RJ: Sancionada lei que prevê câmeras nos uniformes dos policiais

Divulgação/Governo do Estado do Rio de Janeiro - Microcâmeras não têm prazo para serem instaladas nos uniformes dos agentes
Divulgação/Governo do Estado do Rio de Janeiro Imagem: Microcâmeras não têm prazo para serem instaladas nos uniformes dos agentes

Colaboração para o UOL

07/06/2021 17h29Atualizada em 07/06/2021 17h51

O governador do Rio de Janeiro, Cláudio Castro (PL), sancionou hoje a lei que prevê a instalação de câmeras nos uniformes dos agentes se segurança do estado. Castro, no entanto, vetou os artigos do texto que determinavam a apresentação de um cronograma para instalação dos equipamentos até 31 de dezembro.

De acordo com a lei, de autoria do deputado Carlos Minc (PSB), as microcâmeras deverão ser instaladas nos equipamentos de segurança dos agentes, como capacetes e coletes, além de aeronaves utilizadas nas ações. Os aparelhos de filmagem devem ter a capacidade de registrar o que o agente vê, ouve, fala e faz.

Além das polícias Civil e Militar, a lei também abrange os militares do Corpo de Bombeiros.

As imagens e áudios captados devem ser arquivados por pelo menos um ano, quando os registros envolverem letalidade, ou por 60 dias nos outros casos. O governador também vetou os artigos da lei que permitiam que os envolvidos nas ações filmadas tivessem acesso ao material.

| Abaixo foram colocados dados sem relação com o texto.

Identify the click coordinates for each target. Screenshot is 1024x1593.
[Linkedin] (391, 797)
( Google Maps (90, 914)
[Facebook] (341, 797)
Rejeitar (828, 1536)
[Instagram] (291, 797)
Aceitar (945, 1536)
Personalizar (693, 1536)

"O objetivo é possibilitar um maior controle de legalidade por parte dos poderes constituídos sobre os atos praticados pelos agentes de segurança no exercício de suas funções", esclareceu Minc.

Em março, o superintendente do programa Segurança Presente, tenente-coronel Rodrigo Laviola, havia dito que os policiais civis e militares do programa iriam passar a ter câmeras portáveis em seus uniformes. A ideia era que os equipamentos fossem instalados até este mês, para aumentar a transparência das ações, bem como fiscalizar o possível uso desproporcional da força e proteger os agentes nos casos de falsas acusações.